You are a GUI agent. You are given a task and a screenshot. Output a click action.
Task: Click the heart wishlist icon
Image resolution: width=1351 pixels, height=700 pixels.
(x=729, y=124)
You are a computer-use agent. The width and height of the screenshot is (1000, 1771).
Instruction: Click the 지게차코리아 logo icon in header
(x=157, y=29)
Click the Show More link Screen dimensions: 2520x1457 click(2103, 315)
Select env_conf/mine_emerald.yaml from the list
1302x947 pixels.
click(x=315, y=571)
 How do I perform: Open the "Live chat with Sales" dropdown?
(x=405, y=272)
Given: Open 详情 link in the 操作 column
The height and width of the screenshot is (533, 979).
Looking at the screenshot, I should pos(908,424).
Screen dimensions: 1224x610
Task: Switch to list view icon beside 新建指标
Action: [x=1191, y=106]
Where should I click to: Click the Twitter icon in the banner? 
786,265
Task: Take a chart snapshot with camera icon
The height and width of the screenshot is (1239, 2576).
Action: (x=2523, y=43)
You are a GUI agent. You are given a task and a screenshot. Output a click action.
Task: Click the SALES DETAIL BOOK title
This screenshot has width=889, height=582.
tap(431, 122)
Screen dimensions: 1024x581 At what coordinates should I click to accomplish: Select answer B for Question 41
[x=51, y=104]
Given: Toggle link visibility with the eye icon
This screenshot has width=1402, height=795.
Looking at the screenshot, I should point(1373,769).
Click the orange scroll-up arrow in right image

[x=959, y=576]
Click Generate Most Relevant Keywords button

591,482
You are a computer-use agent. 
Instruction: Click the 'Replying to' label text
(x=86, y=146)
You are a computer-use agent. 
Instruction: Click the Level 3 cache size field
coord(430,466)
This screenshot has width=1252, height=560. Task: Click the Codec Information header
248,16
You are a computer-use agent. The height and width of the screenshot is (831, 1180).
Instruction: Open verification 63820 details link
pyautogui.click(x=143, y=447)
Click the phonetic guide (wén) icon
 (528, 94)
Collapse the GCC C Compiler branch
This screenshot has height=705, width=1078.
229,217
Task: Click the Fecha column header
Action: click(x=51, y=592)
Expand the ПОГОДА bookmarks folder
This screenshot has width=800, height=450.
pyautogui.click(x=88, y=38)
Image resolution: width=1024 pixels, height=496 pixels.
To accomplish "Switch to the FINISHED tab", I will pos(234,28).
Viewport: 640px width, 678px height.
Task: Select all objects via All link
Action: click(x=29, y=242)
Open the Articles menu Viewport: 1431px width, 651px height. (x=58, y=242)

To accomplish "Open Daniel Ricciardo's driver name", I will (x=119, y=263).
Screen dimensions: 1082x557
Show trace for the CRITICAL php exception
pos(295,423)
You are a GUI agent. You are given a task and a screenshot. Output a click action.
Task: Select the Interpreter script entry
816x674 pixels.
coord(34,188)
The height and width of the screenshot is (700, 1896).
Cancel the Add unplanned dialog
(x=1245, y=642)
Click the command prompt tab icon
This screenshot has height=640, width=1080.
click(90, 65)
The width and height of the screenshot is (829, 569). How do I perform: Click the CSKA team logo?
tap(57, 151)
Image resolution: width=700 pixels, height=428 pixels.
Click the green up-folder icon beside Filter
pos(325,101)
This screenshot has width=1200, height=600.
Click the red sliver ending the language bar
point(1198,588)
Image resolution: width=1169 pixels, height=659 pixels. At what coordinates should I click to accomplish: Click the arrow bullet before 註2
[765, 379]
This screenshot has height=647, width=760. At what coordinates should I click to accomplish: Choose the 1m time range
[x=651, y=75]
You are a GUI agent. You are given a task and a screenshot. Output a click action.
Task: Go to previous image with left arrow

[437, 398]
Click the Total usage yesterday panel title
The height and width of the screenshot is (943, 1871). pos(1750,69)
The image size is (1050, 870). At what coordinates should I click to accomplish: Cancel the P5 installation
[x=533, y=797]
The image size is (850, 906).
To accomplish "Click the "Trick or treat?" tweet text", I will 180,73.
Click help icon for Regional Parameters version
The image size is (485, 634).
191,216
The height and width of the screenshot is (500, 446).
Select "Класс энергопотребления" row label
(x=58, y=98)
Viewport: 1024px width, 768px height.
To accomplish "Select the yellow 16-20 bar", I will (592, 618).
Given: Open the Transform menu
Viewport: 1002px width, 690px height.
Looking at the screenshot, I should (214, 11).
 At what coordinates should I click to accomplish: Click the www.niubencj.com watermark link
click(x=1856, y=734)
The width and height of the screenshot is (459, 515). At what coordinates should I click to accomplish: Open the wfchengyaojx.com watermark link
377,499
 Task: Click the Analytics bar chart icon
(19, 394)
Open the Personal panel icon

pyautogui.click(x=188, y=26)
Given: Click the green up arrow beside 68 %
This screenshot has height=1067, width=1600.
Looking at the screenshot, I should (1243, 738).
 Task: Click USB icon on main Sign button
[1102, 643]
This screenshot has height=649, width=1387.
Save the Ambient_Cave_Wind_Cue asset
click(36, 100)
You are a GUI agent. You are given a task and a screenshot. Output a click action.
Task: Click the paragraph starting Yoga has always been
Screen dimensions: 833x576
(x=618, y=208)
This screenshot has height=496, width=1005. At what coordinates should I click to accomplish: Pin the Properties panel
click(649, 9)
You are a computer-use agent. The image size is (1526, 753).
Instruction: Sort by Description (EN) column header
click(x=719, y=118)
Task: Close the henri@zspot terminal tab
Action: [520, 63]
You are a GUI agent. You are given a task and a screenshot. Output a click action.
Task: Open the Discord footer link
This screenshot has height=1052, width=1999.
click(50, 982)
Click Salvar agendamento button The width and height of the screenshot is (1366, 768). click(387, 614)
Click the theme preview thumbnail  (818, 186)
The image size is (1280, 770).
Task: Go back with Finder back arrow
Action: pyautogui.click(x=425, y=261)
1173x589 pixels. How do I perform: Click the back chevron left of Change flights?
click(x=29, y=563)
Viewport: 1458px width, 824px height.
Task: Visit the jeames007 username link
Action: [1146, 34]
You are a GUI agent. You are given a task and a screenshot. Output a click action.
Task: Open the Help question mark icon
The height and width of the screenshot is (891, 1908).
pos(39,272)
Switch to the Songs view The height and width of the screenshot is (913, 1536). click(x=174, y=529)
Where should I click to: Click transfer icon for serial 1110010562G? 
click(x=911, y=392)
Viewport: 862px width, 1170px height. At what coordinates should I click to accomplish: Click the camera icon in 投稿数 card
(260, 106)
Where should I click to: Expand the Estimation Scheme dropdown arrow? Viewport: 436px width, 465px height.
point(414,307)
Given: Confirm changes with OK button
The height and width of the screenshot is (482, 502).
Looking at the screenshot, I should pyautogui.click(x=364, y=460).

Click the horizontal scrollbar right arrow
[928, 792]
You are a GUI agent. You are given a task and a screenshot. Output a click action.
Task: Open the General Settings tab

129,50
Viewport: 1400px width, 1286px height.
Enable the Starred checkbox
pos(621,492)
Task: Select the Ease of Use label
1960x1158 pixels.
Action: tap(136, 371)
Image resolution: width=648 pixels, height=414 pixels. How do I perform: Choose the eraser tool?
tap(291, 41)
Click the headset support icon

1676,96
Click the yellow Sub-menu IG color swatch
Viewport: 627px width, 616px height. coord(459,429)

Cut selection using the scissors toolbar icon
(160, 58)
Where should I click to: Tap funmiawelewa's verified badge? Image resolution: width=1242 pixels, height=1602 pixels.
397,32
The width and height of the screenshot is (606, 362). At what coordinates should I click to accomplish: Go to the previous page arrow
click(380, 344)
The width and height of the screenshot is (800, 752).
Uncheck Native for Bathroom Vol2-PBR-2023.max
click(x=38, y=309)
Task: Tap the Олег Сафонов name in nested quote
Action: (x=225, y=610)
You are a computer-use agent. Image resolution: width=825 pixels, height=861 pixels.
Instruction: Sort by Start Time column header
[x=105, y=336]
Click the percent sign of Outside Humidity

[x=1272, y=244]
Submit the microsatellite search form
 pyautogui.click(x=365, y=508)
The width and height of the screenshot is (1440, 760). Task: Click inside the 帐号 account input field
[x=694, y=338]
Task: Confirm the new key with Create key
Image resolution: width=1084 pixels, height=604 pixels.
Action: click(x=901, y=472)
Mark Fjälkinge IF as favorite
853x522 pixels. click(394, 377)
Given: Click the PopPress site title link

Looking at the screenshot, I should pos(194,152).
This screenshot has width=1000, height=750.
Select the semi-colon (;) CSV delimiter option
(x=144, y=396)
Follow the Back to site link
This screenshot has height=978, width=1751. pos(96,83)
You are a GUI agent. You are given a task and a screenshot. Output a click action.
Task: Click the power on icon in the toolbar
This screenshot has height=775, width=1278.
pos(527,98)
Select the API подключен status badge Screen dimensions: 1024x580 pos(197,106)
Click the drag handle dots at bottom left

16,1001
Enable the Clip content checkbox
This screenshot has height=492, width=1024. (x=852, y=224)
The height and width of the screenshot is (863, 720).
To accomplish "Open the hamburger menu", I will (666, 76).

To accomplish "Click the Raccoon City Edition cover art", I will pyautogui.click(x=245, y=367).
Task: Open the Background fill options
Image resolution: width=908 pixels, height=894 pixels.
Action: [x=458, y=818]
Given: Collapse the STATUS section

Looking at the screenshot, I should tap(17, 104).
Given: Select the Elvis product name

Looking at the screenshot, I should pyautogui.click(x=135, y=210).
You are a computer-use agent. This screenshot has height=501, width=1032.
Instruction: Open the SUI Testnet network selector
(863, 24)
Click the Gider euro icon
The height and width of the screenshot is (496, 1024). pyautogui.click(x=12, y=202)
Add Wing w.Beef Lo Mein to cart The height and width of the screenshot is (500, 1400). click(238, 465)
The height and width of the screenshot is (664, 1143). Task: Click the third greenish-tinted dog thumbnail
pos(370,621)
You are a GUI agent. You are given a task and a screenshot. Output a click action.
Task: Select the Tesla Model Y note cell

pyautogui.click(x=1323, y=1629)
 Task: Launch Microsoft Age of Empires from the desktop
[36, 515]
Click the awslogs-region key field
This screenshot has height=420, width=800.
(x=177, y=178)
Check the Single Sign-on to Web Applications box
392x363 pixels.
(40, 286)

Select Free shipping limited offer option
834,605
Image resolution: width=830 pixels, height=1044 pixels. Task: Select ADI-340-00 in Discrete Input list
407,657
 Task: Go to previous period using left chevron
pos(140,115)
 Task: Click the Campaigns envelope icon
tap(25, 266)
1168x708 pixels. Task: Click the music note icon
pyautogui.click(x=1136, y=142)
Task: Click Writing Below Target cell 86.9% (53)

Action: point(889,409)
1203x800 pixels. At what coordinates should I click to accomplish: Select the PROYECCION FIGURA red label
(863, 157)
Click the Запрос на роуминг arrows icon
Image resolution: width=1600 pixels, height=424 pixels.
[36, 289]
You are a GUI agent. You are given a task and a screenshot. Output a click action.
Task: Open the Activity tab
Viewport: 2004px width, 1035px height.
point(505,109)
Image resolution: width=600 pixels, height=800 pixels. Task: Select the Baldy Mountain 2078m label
▬▬▬▬▬▬▬▬▬▬
**WHAT IS NEEDED**
Up to and including the last line of the records above, print exactly every line from the one that contains "Viewport: 2004px width, 1035px height." onward.

**WRITTEN SOLUTION**
Viewport: 2004px width, 1035px height.
point(505,109)
Image resolution: width=600 pixels, height=800 pixels. Task: Select the Baldy Mountain 2078m label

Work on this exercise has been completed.